### Required work
Reproduce, word for word, the following excerpt on a money services business's compliance officer duties under the Bank Secrecy Act regulation.

### Text block
_ _ _ _
28.            The BSA’s implementing regulation at 31 CFR §1022.210(d)(2), states in part

            A money services business’s anti-money laundering program shall, “(2) Designate a person to assure day to day compliance with the program and this part.  The responsibilities of such person shall include assuring that (i) The money services business properly files reports, and creates and retain records, in accordance with applicable requirements of this part; (ii) The compliance program is updated as necessary to reflect current requirements of this part, and related guidance issued by the Department of the Treasury; and (iii) The money services business provides appropriate training and education in accordance with paragraph (d)(3) of this section.

29.            PoaPay has designated a compliance officer; however, the 2015 Examination revealed that the compliance officer failed to effectively perform the required duties necessary for that position by failing to develop an effective Anti-Money Laundering (AML) program, failing to ensure the creation and retention of necessary records and failing to ensure that appropriate training and education was conducted.
_ _ _ _
A block of data
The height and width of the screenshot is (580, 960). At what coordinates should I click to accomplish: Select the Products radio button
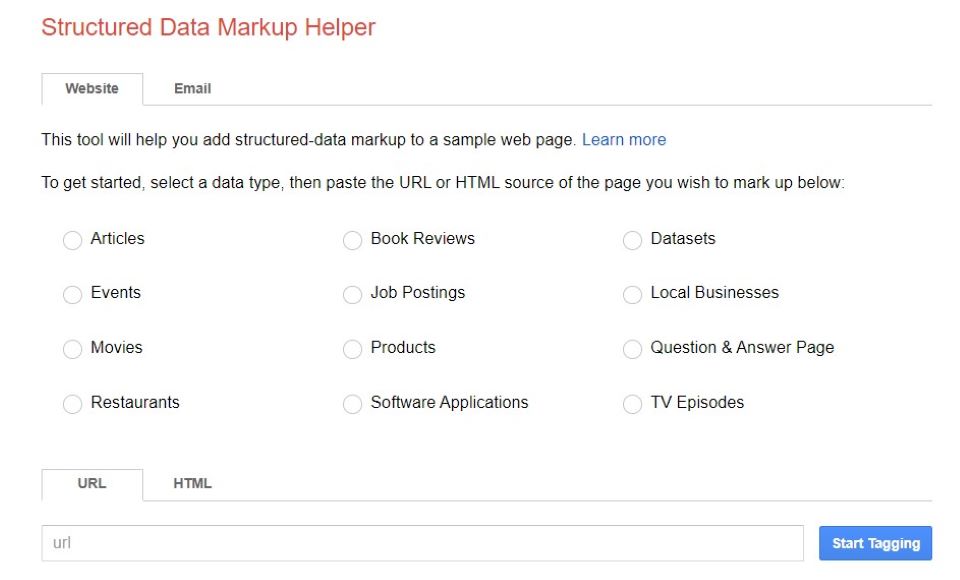click(352, 349)
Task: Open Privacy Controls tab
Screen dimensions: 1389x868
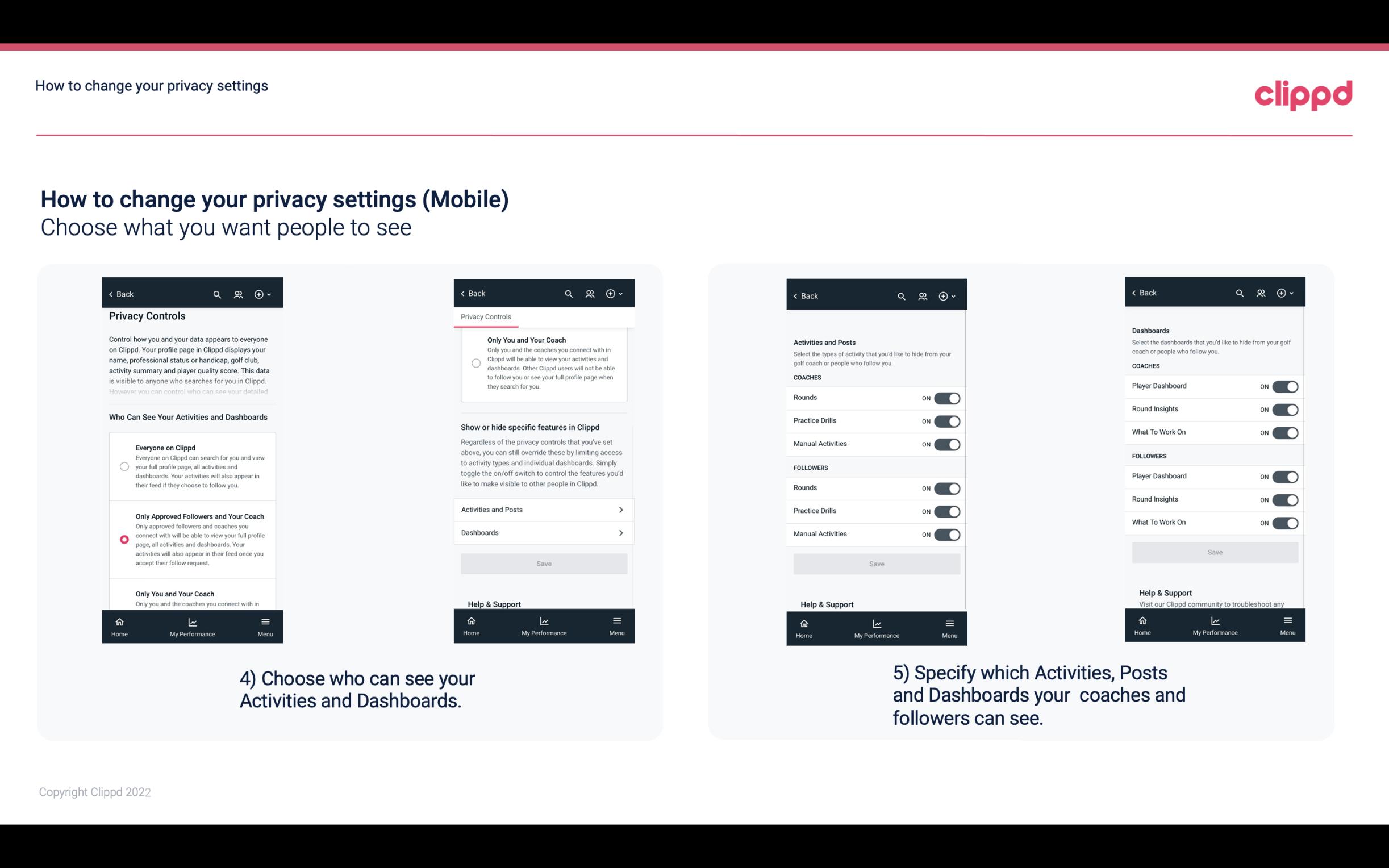Action: [x=485, y=317]
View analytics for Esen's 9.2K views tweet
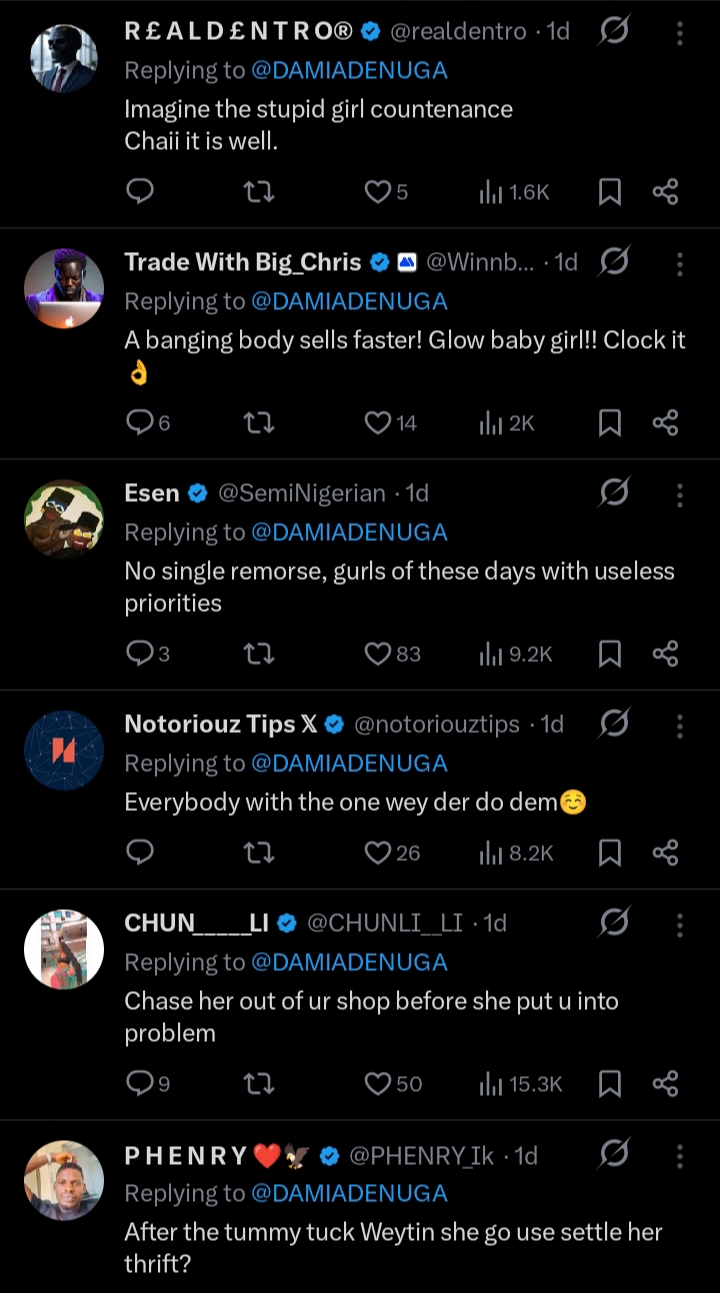The width and height of the screenshot is (720, 1293). click(x=516, y=654)
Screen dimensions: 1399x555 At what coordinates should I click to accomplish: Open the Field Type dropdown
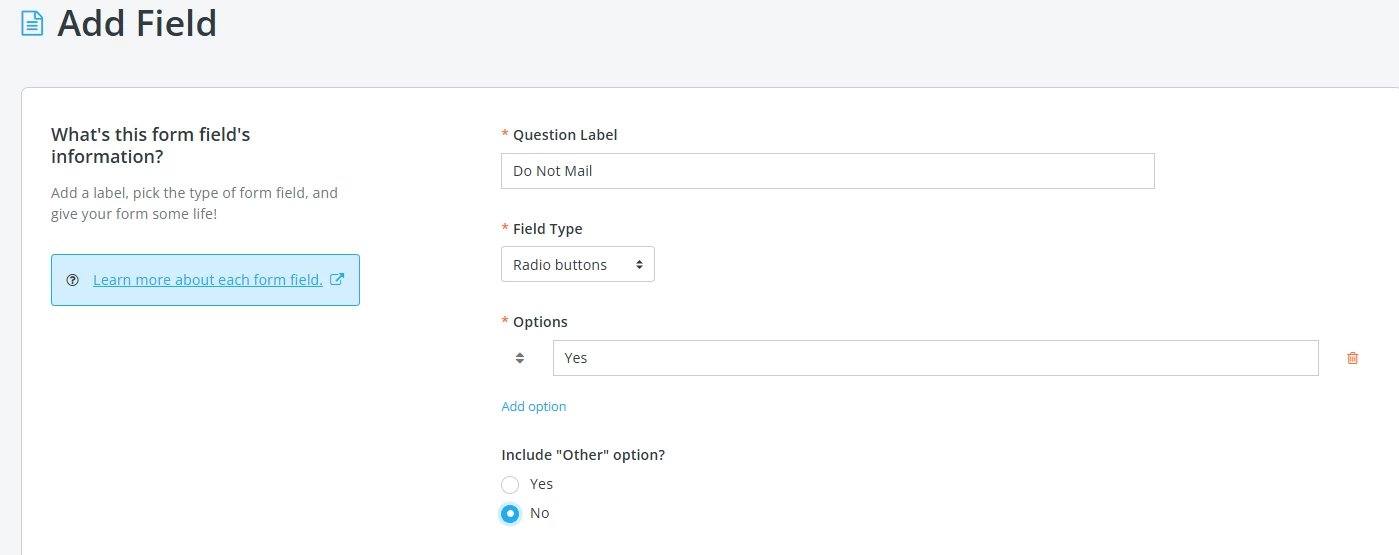click(578, 265)
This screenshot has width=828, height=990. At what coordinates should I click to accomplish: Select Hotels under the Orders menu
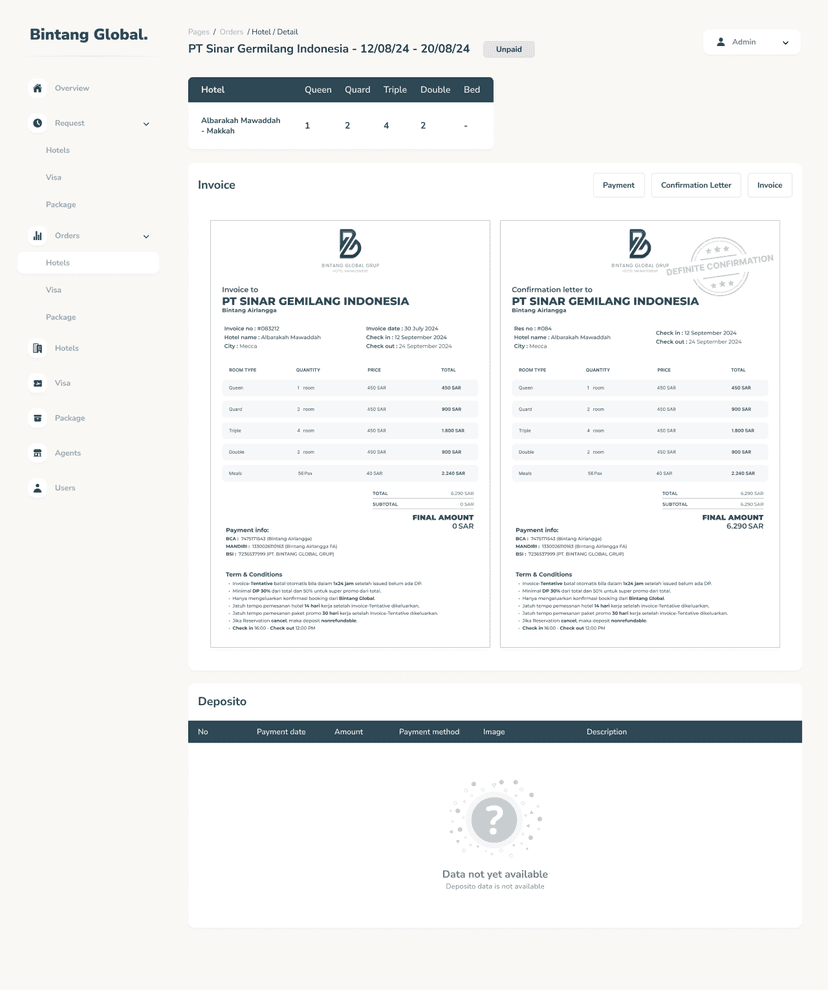58,262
_ _ _ _
### Answer for the task
28.            The BSA’s implementing regulation at 31 CFR §1022.210(d)(2), states in part

            A money services business’s anti-money laundering program shall, “(2) Designate a person to assure day to day compliance with the program and this part.  The responsibilities of such person shall include assuring that (i) The money services business properly files reports, and creates and retain records, in accordance with applicable requirements of this part; (ii) The compliance program is updated as necessary to reflect current requirements of this part, and related guidance issued by the Department of the Treasury; and (iii) The money services business provides appropriate training and education in accordance with paragraph (d)(3) of this section.

29.            PoaPay has designated a compliance officer; however, the 2015 Examination revealed that the compliance officer failed to effectively perform the required duties necessary for that position by failing to develop an effective Anti-Money Laundering (AML) program, failing to ensure the creation and retention of necessary records and failing to ensure that appropriate training and education was conducted.